From: Anton N. Mescheryakov
Subject: Re: [grt-talk] Picking targets. Was: Some suggestions.
Date: Wed, 14 May 2003 10:53:01 +0400
User-agent: Mozilla/5.0 (Windows; U; Windows NT 5.0; en-US; rv:1.4a) Gecko/20030401

Nikodemus Siivola wrote:

On Tue, 13 May 2003, Anton N. Mescheryakov wrote:

you provided seem to favor terseness instead of clarity: it's by no means
obious to me what OP3* does and how it's supposed to be used. But it's

The problem above remains. Vector code is something so basic,
that *anyone* should be able to check that it's correct without having to
wrap their minds around op & company.
There are of problems here:
1) Repetative code patterns are *the* source of errors, especialy typos. With centralized facility like the infamous op* macro, you have just one place to check out and fix. 2) Future development. For example, let's imagine we'll be smart enough (?) to add 3DNow!/SSE2 code to speed up vector math. This stuff seems to be scheduled for SBCL at least, BTW. Does the habit of writing vector math "by hand" simplify its integration (*conditional* integration)? I think, it doesn't. The same thing applies to possible loop unrolls, cache optimization, threading and so on. Good degree of abstraction makes things simplier. I think that op* macro is quite dumb and easy to understand while it does good job with vector math.

I think a good test of an operators maintainability is how namable it is?
If you can both give it a short memonic name and and a long descriptive
name it's probably ok.
As you probably could suggest, this code is EXPERIMENTAL. I thought I'd denoted it somehow. While writing Lisp programs, I routinaly add and remove macros, functions and so on. Hence, the code seems to have a lot of non-descriptive features that will be renamed in light of their glory - or suffer M-C-k right in place. So op* and freinds aren't expected to be named "as is". Moreover, they may even don't *survive*. I think they won't survive as you're so strictly against them.
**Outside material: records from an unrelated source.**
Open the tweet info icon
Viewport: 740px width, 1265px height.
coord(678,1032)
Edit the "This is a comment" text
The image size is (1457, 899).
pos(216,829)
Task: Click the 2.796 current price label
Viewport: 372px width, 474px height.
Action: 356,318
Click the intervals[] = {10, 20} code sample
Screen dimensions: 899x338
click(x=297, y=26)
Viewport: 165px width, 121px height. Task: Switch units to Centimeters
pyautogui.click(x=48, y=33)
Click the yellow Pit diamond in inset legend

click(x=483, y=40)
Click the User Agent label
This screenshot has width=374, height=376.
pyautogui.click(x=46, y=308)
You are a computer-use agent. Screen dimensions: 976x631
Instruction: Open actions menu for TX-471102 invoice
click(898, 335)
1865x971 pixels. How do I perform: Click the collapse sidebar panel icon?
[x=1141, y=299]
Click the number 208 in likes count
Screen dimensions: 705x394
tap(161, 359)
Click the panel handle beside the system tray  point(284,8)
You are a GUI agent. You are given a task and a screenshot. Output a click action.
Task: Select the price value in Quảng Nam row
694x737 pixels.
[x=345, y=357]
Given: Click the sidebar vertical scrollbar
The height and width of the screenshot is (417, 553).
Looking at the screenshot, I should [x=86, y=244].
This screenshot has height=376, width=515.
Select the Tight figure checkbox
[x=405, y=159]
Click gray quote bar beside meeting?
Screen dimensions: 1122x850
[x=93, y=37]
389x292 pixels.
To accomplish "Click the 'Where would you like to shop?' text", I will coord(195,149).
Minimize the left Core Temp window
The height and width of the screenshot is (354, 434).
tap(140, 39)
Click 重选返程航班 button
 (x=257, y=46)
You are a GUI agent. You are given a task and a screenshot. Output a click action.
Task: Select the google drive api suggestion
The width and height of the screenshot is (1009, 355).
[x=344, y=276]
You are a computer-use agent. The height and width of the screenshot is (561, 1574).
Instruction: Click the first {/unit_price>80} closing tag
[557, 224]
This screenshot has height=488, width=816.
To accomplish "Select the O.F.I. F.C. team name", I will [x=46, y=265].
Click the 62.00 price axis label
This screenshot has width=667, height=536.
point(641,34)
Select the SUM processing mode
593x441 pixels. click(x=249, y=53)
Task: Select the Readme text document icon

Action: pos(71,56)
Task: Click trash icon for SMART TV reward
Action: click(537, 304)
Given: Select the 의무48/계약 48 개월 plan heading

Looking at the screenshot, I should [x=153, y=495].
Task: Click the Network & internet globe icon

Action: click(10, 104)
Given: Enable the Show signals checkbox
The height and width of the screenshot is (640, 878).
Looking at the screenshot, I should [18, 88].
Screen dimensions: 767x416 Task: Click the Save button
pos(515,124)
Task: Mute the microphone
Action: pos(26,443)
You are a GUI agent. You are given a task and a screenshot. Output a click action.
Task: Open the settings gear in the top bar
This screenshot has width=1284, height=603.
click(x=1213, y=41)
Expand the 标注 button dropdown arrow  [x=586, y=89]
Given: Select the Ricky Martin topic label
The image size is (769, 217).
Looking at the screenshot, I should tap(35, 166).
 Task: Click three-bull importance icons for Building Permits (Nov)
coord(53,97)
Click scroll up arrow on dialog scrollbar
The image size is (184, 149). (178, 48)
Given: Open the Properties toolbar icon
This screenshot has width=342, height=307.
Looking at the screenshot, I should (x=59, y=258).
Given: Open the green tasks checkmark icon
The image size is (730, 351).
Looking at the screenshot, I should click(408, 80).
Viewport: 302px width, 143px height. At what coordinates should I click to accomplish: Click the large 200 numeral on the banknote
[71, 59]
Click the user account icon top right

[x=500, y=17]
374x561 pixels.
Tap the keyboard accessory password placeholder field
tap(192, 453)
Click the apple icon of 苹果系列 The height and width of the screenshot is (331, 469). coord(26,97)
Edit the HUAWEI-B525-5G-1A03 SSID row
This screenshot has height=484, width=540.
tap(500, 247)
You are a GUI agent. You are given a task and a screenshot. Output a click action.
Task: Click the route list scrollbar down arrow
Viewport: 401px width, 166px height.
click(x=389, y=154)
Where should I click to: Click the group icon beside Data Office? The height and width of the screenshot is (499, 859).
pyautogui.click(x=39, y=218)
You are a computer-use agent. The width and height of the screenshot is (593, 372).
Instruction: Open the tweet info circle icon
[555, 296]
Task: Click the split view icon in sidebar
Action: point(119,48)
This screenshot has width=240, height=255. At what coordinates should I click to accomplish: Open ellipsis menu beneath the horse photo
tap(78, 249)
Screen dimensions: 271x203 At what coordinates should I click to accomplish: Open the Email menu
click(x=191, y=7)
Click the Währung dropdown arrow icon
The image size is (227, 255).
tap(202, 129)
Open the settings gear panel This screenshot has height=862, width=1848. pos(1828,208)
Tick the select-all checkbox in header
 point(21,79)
a) Usage of structures instead of vectors is evil;

We'll just have to disagree on this one. Lisps in general are much better
unboxing things inside structs that vectors, and vector match with float
boxing is just unacceptable.
Why???

b) Writing a lot of similar things is COBOL feature, not LISP.

Yeah. But indecipherable operators are never a feature, and don't generally
make maintenance any easier.
That puny op* is just *indecipherable*?
For usage of specialized utilites, read in "On lisp", there is a good point.

OK, I'll try to do something with pattern projection (_mapping_ or
whatever you call it) and probably bounding volumes, if nobody is
already in it.

Bounding is progressing as part of octrees, so you are likely to duplicate
a lot of effort.

Unscheduled.

Do I understand you correctly if you refer by pattern
projection to image maps and uv-mapping? Cool.
Pattern projection, along with texture matrix is obviously nescessary feature for any non-trivial scene. I use a lot of 3D stuff at work and as hobby and I know I'm speaking. Pattern projection (yes, *pattern*, without much of "special" things about image patterns) is "must be" for any rendering engine intended to do something useful, along with bump mapping and possible even shader language.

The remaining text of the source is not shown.